:: Required action ::
Output the data word for word, dropping every image.
Start of Source material
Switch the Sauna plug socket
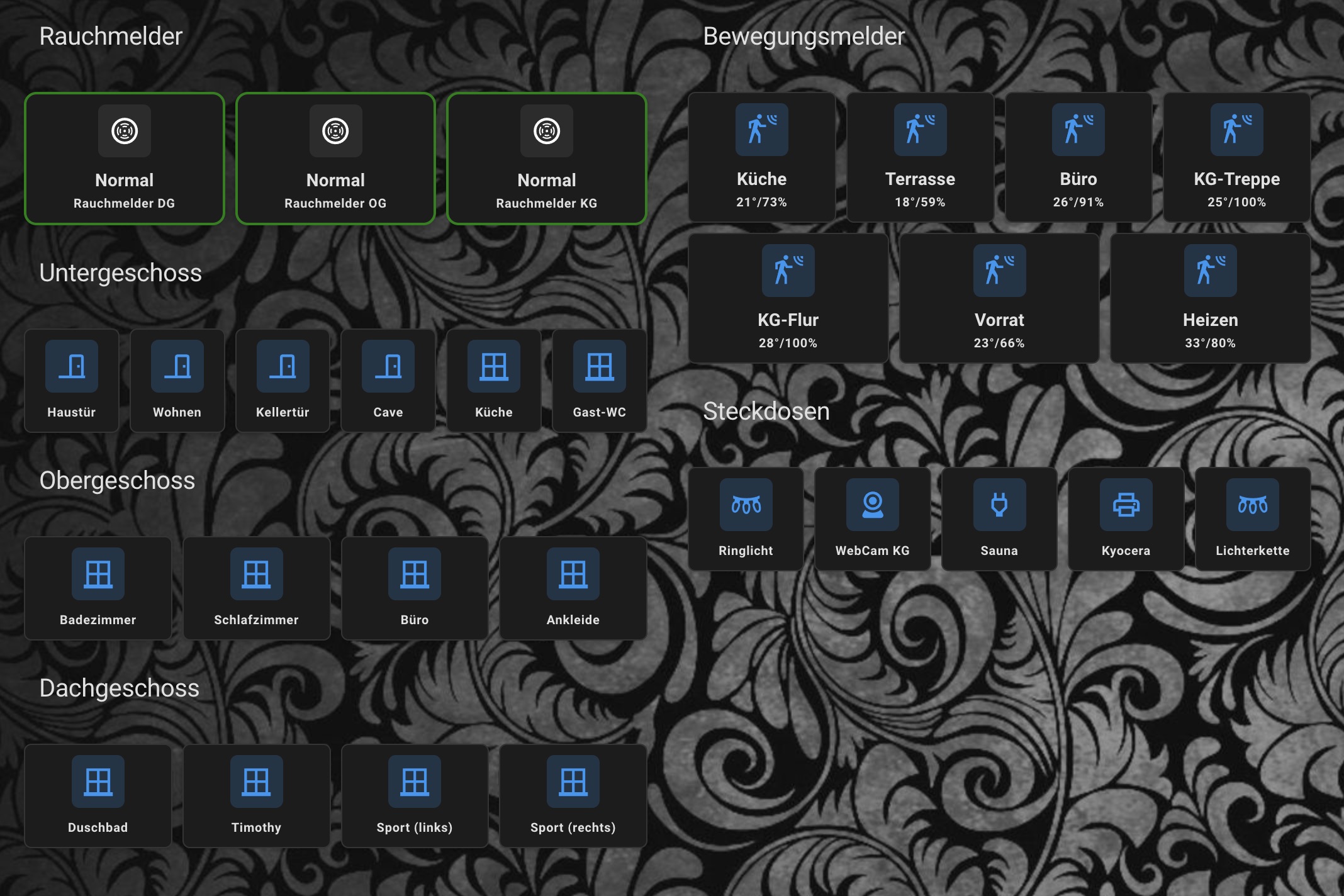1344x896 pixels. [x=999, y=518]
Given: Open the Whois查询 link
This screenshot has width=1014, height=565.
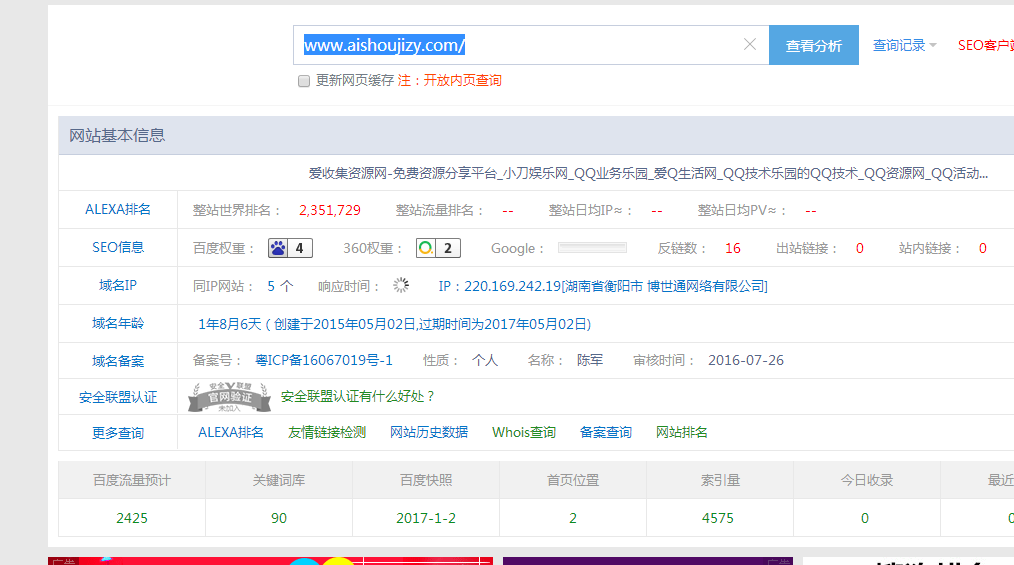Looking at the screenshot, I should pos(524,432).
End of Source material
:: Answer for the task ::
Switch the Sauna plug socket
1344x896 pixels. [x=999, y=518]
Given: Open the Whois查询 link
This screenshot has width=1014, height=565.
Looking at the screenshot, I should pos(524,432).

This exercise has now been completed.